You can download the Fiduciary Primer for yourself, and dig into each brief chapter covering the “need-to-know” particulars and best practices of managing an investment pool. Here’s a glimpse of what you can expect:
Defining an Investment Fiduciary and Navigating Conflicts of Interest
When evaluating the success of an Investment Committee, it helps to, first, mutually determine with participants the purpose of the committee and review the regulatory responsibilities outlined by law.
These responsibilities are important. As my colleague Rich Marra writes, committees “are subject to high standards of ethical behavior because they act on behalf of participants and their beneficiaries in a retirement plan or sovereign wealth system or on behalf of donors in a not-for-profit or charitable organization.” When evaluating the effectiveness of a Committee, these responsibilities must be front and center.
In my own section, I define more specifically the individual roles and responsibilities across the Committee, and lay out the dynamics that keep meetings moving smoothly and efficiently. Going back to the meeting basics, such as time allocation, member preparation and training, agendas, and a periodic re-examination of current practices are just a few ways to make the most of every gathering.

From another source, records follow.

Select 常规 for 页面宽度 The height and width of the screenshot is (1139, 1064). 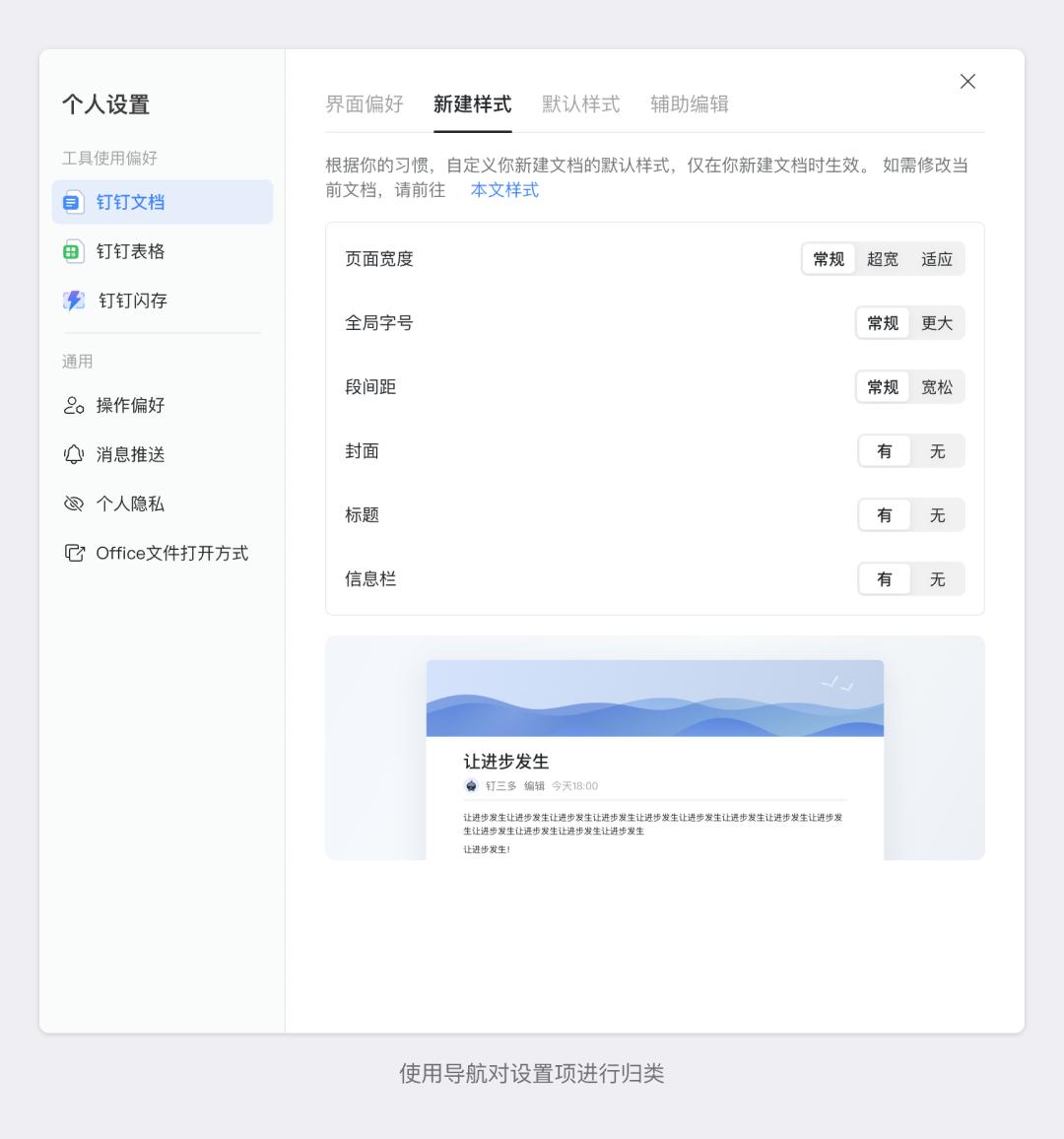[x=829, y=258]
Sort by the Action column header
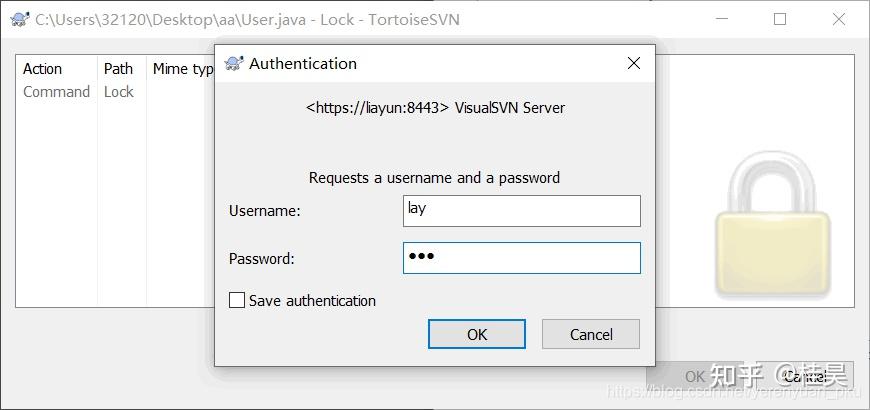The image size is (870, 410). [x=43, y=69]
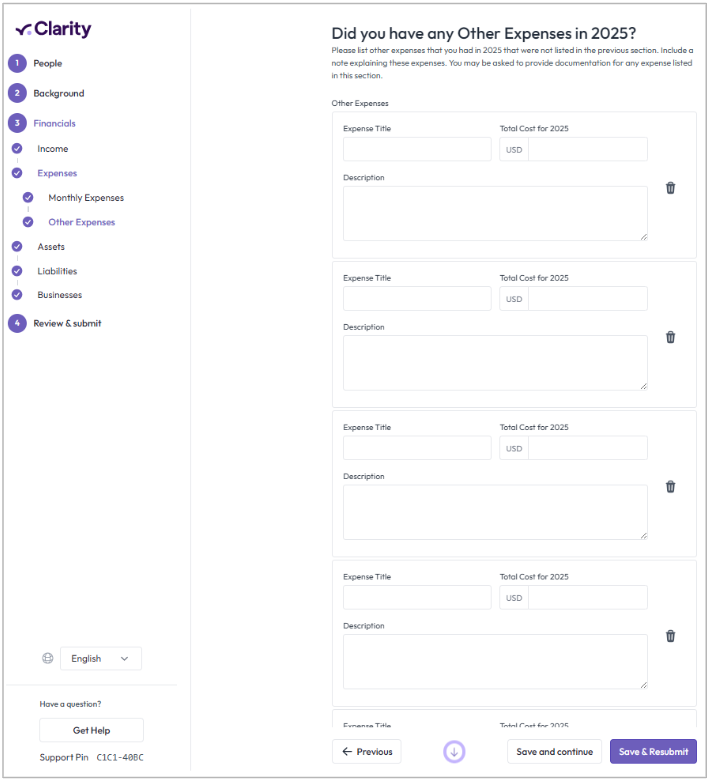Image resolution: width=709 pixels, height=780 pixels.
Task: Open the English language dropdown
Action: [100, 658]
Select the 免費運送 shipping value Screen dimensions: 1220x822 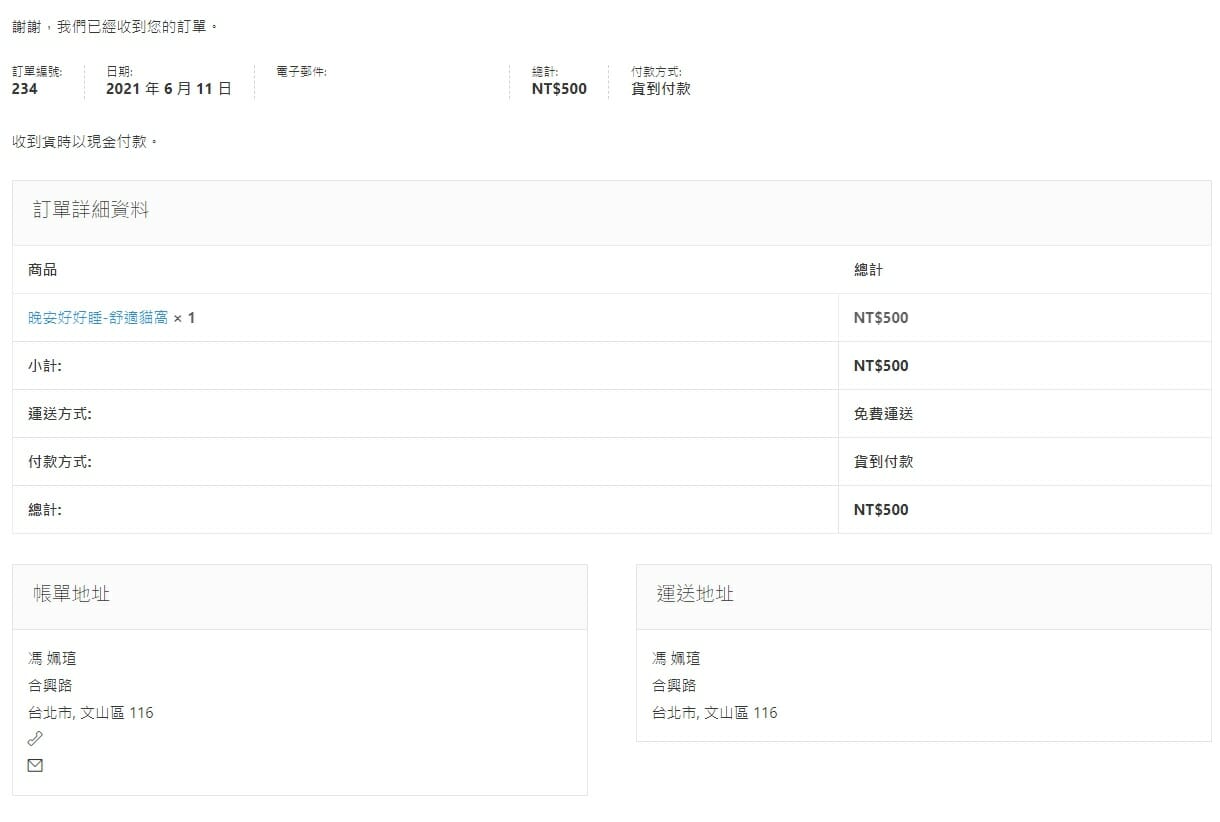883,414
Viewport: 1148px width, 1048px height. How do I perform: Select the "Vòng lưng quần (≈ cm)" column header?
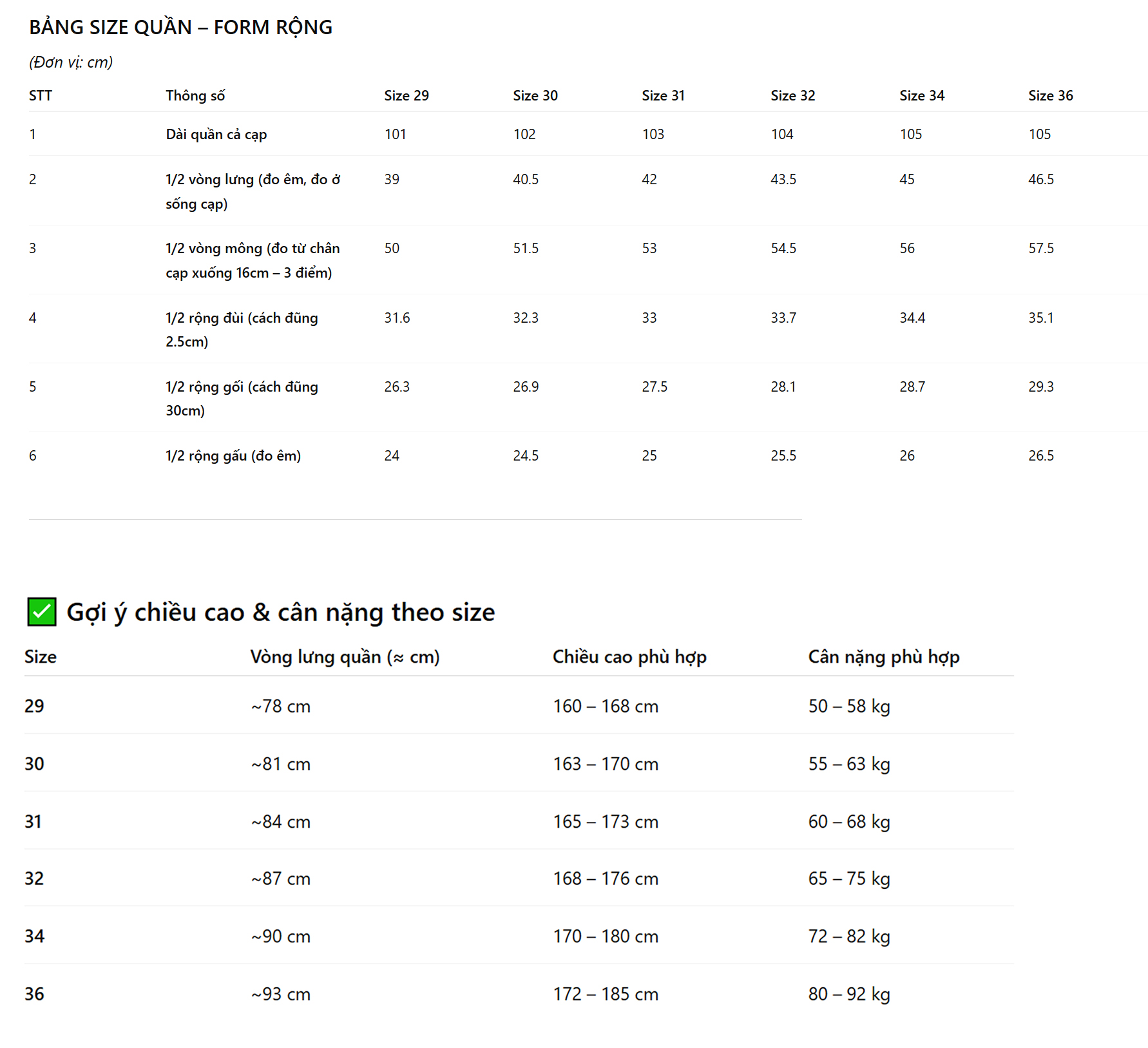(345, 656)
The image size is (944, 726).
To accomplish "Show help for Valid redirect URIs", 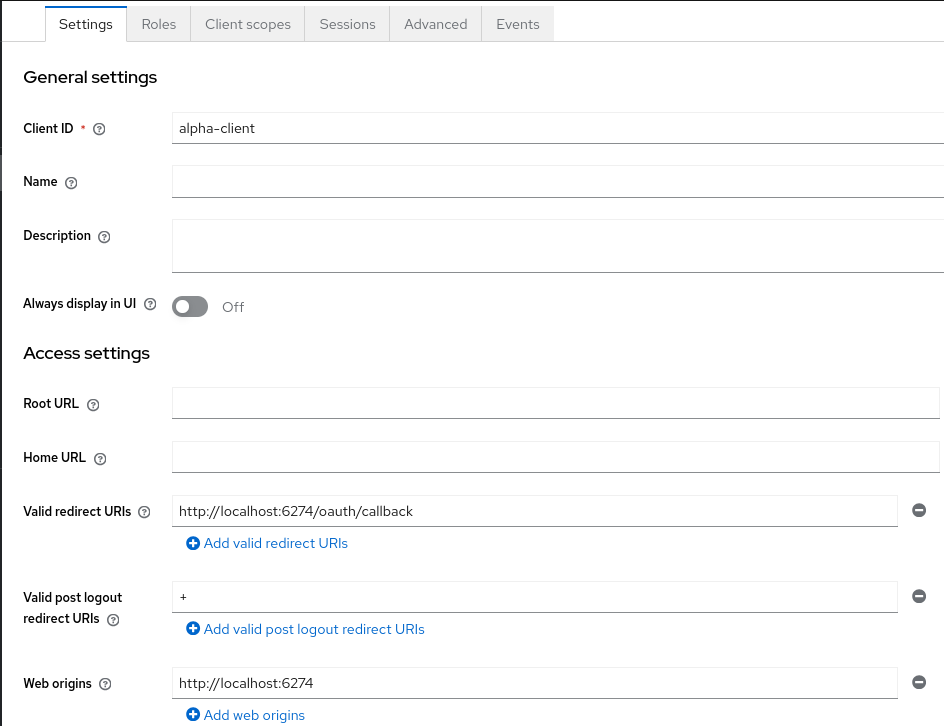I will (x=144, y=512).
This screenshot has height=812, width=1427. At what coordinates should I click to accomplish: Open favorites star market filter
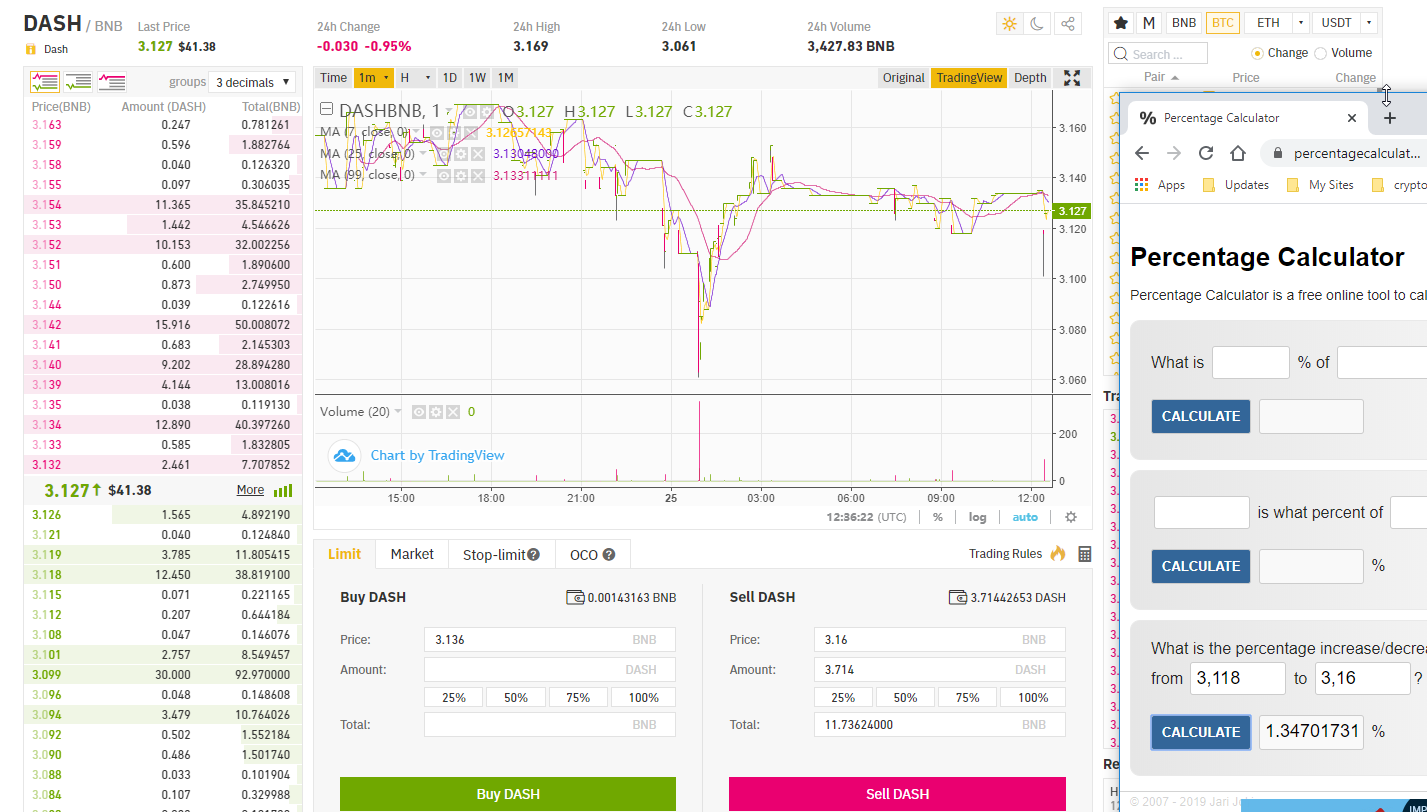1121,23
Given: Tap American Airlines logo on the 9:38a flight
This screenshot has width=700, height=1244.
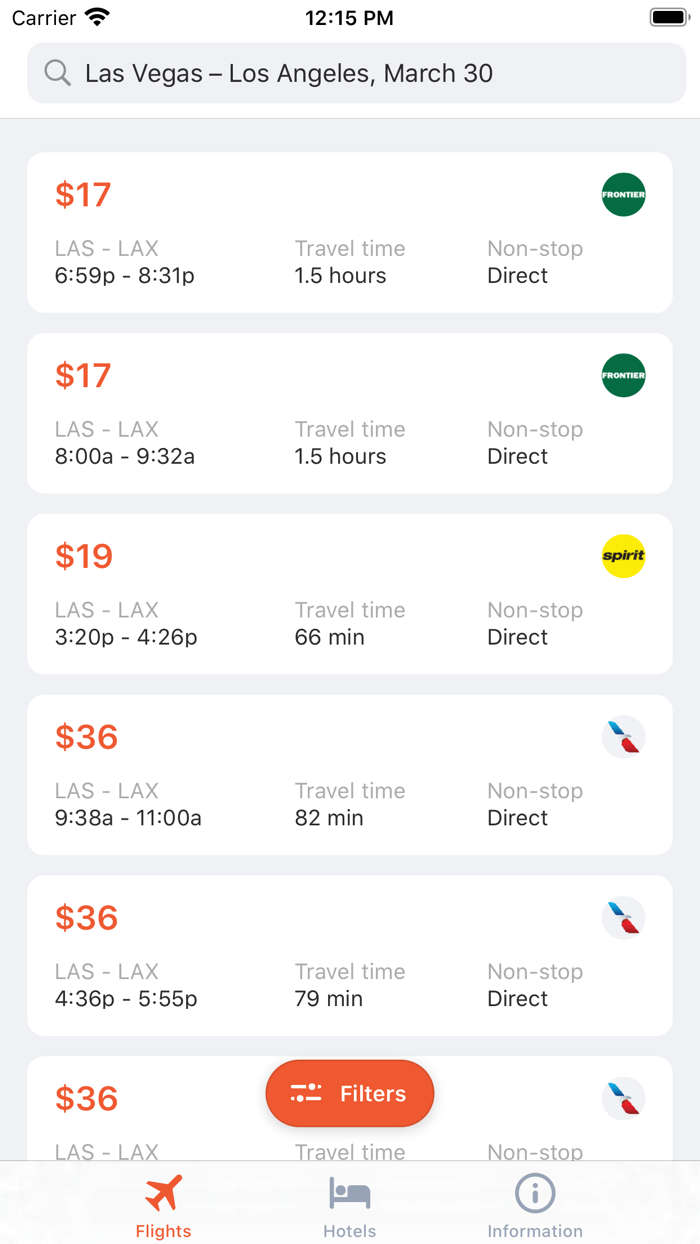Looking at the screenshot, I should tap(623, 738).
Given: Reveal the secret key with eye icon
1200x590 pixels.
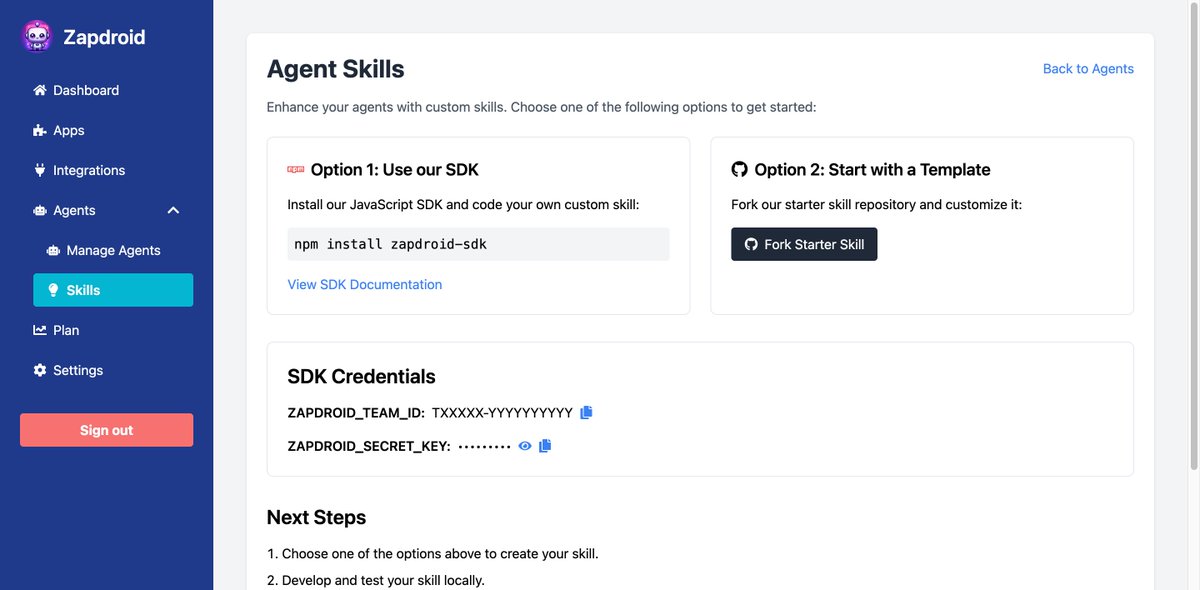Looking at the screenshot, I should pyautogui.click(x=525, y=446).

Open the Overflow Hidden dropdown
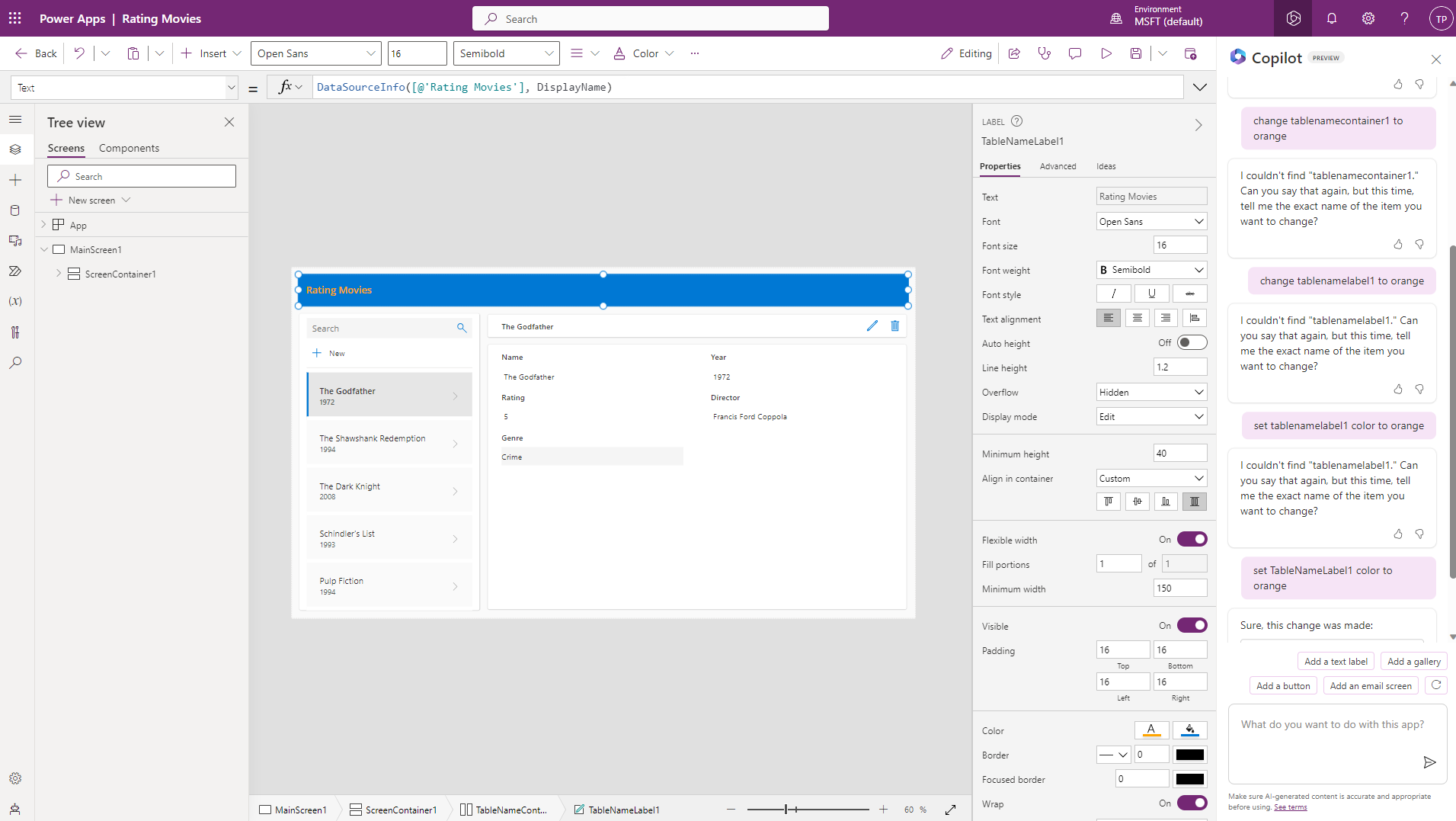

Once the responsibilities are established, understand that—despite best efforts—conflicts of interests, real or perceived, inevitably arise.
“Establishing an environment where ethical behavior is valued will go a long way in preventing unnecessary conflicts of interest,” writes Keith Mote, Managing Director of Pavilion Advisory Group.
Clear policies, outlined in the book, must be put into place at the onset to define the Committee’s processes to avoid these ethical dilemmas. The CFA Institute also outlines a number of requirements to uphold these processes and helps to set clear standards of excellence among all members.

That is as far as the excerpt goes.